Under the proposed policy, in areas with exceptional value and high quality waters, septic systems could not be placed closer than 150 feet from a body of water, or 30 feet from a stream. There also would be a requirement for underground septic systems to be surrounded by a barrier to prevent the effluent from traveling underground. This would be done to prevent nitrates from getting into the water.
The DEP’s proposed policy states that septic systems have been implicated as a cause or contributor of nitrate contamination, especially when installed in high density residential development areas.
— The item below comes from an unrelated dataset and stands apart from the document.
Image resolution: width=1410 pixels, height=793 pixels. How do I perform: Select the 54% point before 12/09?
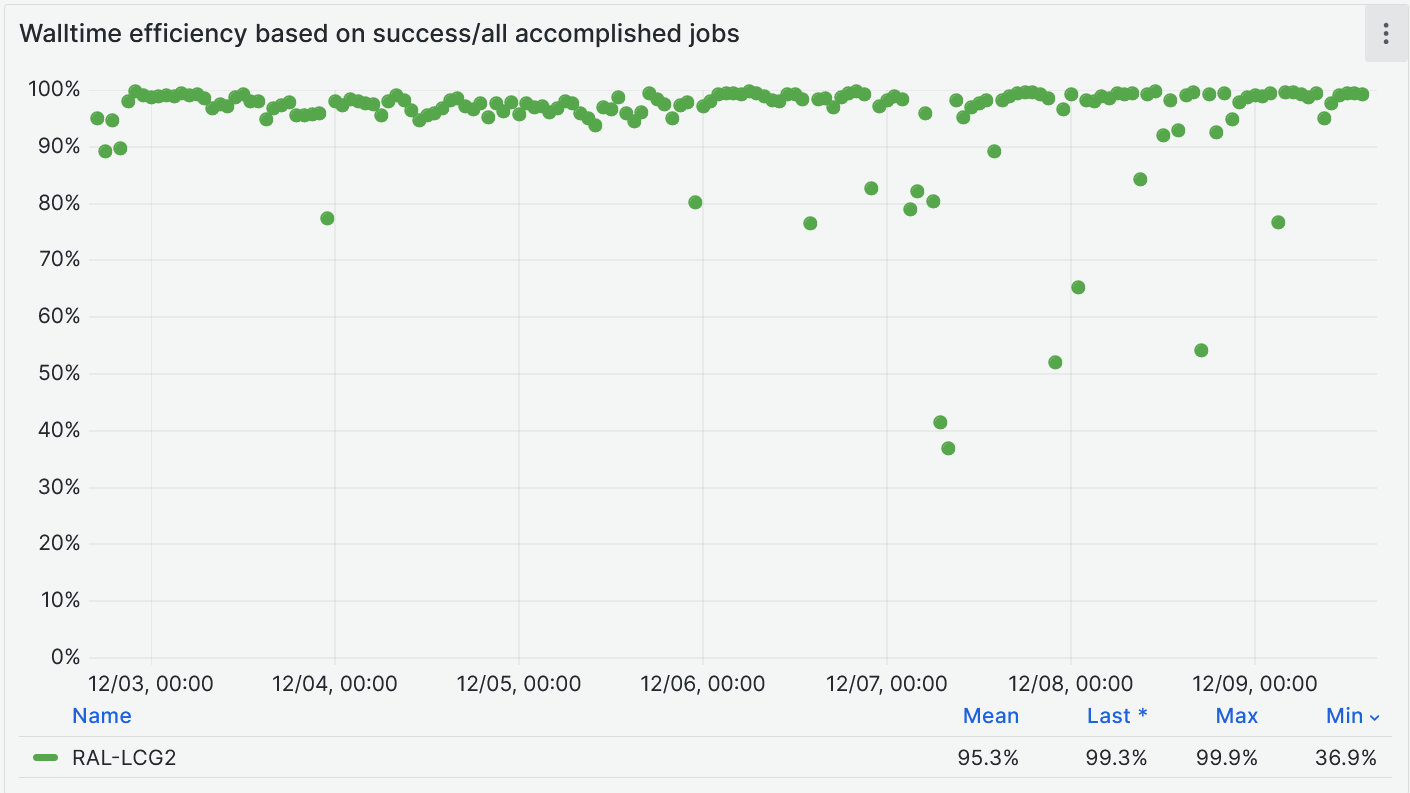click(x=1201, y=350)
But the supervisors in Damascus insist the problem does not exist and is “extremely unlikely” to exist in the foreseeable future.
“The Township of Damascus prides itself on its pristine streams and its high quality waters, which have been confirmed by testing, and by federal, state and local conservation agencies/offices,” the letter states. “The Township of Damascus does not have a nitrate problem, nor is one likely in the future. In fact, we can find no science supporting a nitrate problem; to the contrary, the draft policy states, ‘nitrates in ground water is trending downward overall.…’”
If the DEP’s new policy is put into place, the most valuable land—that which is adjacent to lakes and streams—will become unbuildable, undevelopable and unusable for most purposes, according to Damascus and Berlin supervisors’ letters. “This circumstance could result, and probably will result, in decreased land values due to restrictions on the use of the land. The most likely result would be a decreased tax base that will burden municipalities, counties and school districts,” the Damascus letter states.
In Berlin’s letter, supervisor/secretary Cathy Hunt noted that the current on-lot septic system practices in place in northeastern Pennsylvania have worked. “The water quality is proof,” she wrote.
Among the current practices are site-specific soil analysis, inspection repair programs, replacement systems, proper siting and other site-specific requirements.